To understand whether the defective cilia morphology and number found in collecting duct was extended to other cell type in the kidney, we analyzed in the same manner cilia of distal tubules (Figs 3J and K and S3I). Tubular cells have been shown to have one of the highest mitochondrial densities, which is needed to generate a great amount of ATP for the active transport of molecules. In the kidney, and in particular in tubule cells, ROS accumulation has been shown to contribute to chronic kidney disease (Doke & Susztak, 2022). Here, we found a decrease in number of ciliated cells (Fig 3K) in 24-wk-old db/db mice without alteration of length in the cilia that were still present (Fig S2K), suggesting that cilia impairment during kidney nephropathy in db/db mice is not restricted to collecting duct cells.

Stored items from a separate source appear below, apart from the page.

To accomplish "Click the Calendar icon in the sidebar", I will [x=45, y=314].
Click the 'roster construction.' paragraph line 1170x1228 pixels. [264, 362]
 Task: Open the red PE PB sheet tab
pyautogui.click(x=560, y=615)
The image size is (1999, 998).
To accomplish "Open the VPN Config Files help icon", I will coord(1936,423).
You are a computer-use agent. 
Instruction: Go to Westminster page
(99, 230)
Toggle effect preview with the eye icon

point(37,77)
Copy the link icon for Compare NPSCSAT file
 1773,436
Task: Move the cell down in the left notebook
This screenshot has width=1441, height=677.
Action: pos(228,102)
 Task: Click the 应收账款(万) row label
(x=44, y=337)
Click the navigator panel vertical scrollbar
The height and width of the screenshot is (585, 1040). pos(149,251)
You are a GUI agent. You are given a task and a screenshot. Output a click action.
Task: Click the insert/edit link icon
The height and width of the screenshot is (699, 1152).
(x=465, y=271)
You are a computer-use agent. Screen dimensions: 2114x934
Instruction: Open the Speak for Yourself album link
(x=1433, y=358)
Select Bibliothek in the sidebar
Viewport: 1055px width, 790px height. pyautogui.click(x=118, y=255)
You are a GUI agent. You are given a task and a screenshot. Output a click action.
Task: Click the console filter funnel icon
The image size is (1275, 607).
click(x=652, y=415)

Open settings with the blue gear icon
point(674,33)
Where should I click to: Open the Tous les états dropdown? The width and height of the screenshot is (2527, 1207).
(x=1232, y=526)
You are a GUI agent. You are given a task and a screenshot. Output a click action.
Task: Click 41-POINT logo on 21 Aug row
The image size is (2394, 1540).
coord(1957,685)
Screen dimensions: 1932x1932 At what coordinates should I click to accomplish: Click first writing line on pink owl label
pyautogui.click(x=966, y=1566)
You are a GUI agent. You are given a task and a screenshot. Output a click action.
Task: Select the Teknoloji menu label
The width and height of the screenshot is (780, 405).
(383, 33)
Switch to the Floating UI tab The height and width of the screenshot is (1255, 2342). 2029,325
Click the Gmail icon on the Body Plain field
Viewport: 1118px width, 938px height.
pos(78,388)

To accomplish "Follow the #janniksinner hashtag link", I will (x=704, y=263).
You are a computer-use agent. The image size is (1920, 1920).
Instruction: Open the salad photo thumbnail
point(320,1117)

Although a defective cilia morphology has been found in neurons during hyperleptinemia (Han et al, 2014; Kang et al, 2015), cilia were not impaired in the kidney of 8-wk-old db/db mice in presence of high leptin levels similar to 24-wk-old db/db mice. For the same reason, we excluded also other possible causes of ciliary derangements such as adiponectin, insulin levels, and altered lipid profile (Fig S3B–H). These results show that cilia morphology is altered concomitantly to diabetic nephropathy in at least two different cell types, and these changes are independent from levels of circulating hormones, that is, leptin and insulin and occurs at least contemporary to the increase of oxidative stress markers. A similar decrease in number of cilia was described for cells in pancreatic islets from diabetic models (Gerdes et al, 2014), which are also characterized by an increased mitochondria-driven oxidative stress as well as other cellular dysfunction (Eguchi et al, 2021). We cannot precisely discern whether mitochondrial defect/ROS precedes ciliary impairments and longitudinal time course experiments on cilia and cellular phenotyping would be necessary to establish the exact timing of these events.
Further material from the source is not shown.